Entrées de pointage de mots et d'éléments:

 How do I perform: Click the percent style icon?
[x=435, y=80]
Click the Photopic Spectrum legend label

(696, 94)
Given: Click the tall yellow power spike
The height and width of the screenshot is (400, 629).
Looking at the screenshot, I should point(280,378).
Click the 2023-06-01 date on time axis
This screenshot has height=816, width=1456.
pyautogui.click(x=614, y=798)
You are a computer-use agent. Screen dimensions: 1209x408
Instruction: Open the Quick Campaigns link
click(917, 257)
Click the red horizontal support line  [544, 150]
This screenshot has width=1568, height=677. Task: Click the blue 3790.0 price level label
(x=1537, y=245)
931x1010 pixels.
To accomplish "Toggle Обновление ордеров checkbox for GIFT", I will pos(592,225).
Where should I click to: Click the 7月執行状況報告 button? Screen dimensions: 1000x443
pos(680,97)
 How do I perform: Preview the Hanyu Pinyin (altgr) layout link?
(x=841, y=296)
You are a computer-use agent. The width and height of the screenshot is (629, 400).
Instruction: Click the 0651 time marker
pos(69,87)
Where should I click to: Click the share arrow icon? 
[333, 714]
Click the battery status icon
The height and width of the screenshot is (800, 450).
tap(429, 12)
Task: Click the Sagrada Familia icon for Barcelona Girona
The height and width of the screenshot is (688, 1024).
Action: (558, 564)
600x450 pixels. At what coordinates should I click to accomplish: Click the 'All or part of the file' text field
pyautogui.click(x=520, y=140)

CONSIGNE.
Modifiez toutes les données en remplaçant « Screen dimensions » par « Display size », sans rien changer d'autre.

RÉSULTAT.
 How do I perform: Click the percent style icon?
[x=435, y=80]
Click the Photopic Spectrum legend label

(696, 94)
Given: Click the tall yellow power spike
The height and width of the screenshot is (400, 629).
Looking at the screenshot, I should point(280,378).
Click the 2023-06-01 date on time axis
This screenshot has height=816, width=1456.
pyautogui.click(x=614, y=798)
You are a computer-use agent. Display size: 1209x408
Instruction: Open the Quick Campaigns link
click(917, 257)
Click the red horizontal support line  [544, 150]
This screenshot has width=1568, height=677. Task: Click the blue 3790.0 price level label
(x=1537, y=245)
931x1010 pixels.
To accomplish "Toggle Обновление ордеров checkbox for GIFT", I will pos(592,225).
Where should I click to: Click the 7月執行状況報告 button? Display size: 1000x443
pos(680,97)
 How do I perform: Preview the Hanyu Pinyin (altgr) layout link?
(x=841, y=296)
You are a computer-use agent. The width and height of the screenshot is (629, 400).
Instruction: Click the 0651 time marker
pos(69,87)
Where should I click to: Click the share arrow icon? 
[333, 714]
Click the battery status icon
The height and width of the screenshot is (800, 450).
tap(429, 12)
Task: Click the Sagrada Familia icon for Barcelona Girona
The height and width of the screenshot is (688, 1024).
Action: (558, 564)
600x450 pixels. At what coordinates should I click to accomplish: Click the 'All or part of the file' text field
pyautogui.click(x=520, y=140)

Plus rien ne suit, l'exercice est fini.